Para inserir a culinária brasileira no Food Service americano uso sempre a mesma técnica: empatia, conhecimento culinário, alegria e a grande técnica da comunicação. Quando estou atuando nos produtos que desenvolvo no mercado internacional, não saio de uma roda de americanos sem ao menos fazê-los provarem. Sempre respeitando os credos religiosos, pessoas alérgicas ou com restrições alimentares, esse é o único ponto.

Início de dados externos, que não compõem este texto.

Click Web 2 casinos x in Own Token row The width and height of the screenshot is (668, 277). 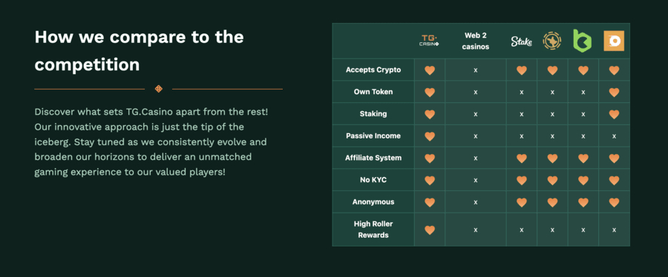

Meu trabalho é 100% direcionado a chefs de cozinha, que já tem uma "mente mais aberta" para provar coisas novas. Meu discurso é sempre comprovar com números demográficos a quantidade de brasileiros na região e provar com números financeiros a rentabilidade que os chefs terão se adicionarem produto que seja latino para atrair mais clientes - e tem funcionado.
PÀHNORAMA - Quais ingredientes ou pratos brasileiros ainda têm potencial de crescimento global, e como você pretende continuar inovando nesse segmento?
Giovana Camargo - Tudo depende do referencial adotado. O Brasil já é líder mundial em vários produtos, commodities por sua extensão e vasta produção agrícola como o trigo, a soja, açúcar, carne bovina, setor avícola etc.
O meu objetivo de atuação é à simbiose: levar para o Brasil formatos de produtos que funcionam no Food Service americano - como meu produto recém lançado no Brasil e líder de vendas, único molho de pizza voltado 100% para o Food Service - e trazer para a América produtos brasileiros seguindo as normas e regras do Food Service americano. Molhos de Pimenta, Pão de queijo e até pão de alho já ganharam espaço nos paladares americanos. Linguiças e queijos serão meus próximos itens de atuação.